The area of a square is 1600 centimeters. Find the distance between opposite corners using the Pythagorean Theorem. Round to the nearest hundredth if necessary.
The distance between the opposite corners of the square is around 56.57 cm.
Compare f(x) = 0.8√(x - 9) + 3 to the parent function. Afterwards, state the domain and range.
Important: ONLY the NUMBERS inside the PARENTHESIS are PART of the square root
The parent function will have been compressed vertically and translated 9 units to the right and 3 units up to become the new function. The domain of this function is x ≥ 9 and the range is y ≥ 3.
Rationalize the Radical Expression: (√54a5b6)/(√24b4)
What is '(3a2b√a)/2'?
(√3)/√7 + √21
What is '(8√21)/7'?
Solve for x: √(3x + 27) = x + 3
Important: ONLY the NUMBERS inside the PARENTHESIS are PART of the square root
What is 'x = 3'?
Sid constructs a ladder measuring 13 feet. She leans it against a wall measuring 12 feet. How far away is the ladder from the wall? Round to the nearest hundredth if necessary.
The ladder is 5 feet away from the wall.
Challenge Problem: Identify the equation that doesn't belong. Explain.
1. 0.2√(x)
2. 2√x
3. (√x)/3
The second equation doesn't belong. Unlike the other two functions, the 2nd function is stretched vertically. The 1st and 3rd functions are compressed vertically.

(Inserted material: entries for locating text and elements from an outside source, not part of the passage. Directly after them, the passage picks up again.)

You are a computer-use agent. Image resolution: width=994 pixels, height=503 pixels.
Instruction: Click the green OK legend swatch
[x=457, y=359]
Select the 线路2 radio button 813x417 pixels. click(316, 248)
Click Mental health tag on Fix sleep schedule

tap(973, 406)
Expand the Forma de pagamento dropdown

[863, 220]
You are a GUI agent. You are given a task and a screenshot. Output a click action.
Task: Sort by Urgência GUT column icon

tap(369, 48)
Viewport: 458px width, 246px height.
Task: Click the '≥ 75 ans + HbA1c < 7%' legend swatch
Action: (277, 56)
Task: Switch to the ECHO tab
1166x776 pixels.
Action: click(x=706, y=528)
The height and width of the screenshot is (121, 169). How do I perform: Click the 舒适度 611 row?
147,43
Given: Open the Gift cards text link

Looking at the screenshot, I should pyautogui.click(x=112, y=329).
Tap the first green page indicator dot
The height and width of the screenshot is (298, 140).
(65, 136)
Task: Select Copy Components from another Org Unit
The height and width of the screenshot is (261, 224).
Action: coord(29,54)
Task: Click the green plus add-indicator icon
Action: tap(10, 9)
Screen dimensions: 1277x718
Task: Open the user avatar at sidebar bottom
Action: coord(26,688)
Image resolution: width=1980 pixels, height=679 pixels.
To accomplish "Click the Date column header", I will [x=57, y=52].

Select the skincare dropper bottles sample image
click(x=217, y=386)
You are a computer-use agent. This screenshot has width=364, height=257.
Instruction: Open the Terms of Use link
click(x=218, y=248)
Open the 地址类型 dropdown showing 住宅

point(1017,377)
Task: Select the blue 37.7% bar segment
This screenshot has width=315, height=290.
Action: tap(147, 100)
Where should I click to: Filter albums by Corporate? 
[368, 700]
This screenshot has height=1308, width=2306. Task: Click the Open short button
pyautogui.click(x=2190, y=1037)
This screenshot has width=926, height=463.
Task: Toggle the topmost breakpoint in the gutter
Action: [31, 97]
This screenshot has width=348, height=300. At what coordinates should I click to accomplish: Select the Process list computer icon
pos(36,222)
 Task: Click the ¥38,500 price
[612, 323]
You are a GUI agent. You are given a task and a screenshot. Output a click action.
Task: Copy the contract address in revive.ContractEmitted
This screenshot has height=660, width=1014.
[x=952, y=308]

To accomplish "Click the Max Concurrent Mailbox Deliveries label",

Challenge Problem: (2√2 + 3)/(1 - √2)
What is '-5√2 - 7'?
Challenge Problem: The area of a trapezoid is represented by this formula: area = 1/2(a + b)(h). The variable, a represents the bottom base of the trapezoid. The variable, b represents the top base of the trapezoid. The variable, h represents the height. If a = √324, b = 2 + √4, h = (√81)/√5, find the area of the trapezoid.
What is '(99√5)/5'?
Challenge Problem: The perimeter of a rectangle is represented by this expression: 8x + 22√x - 6. The length is twice the width. The width is given as x + 3√x. What is the value of x?
What is 'x = 1'?
Challenge Problem: Find the values of a, b, c:
a = 1/5(x) - 12
b = x - 1
c = x
What is 'a = 17, b = 144, and c = 145'?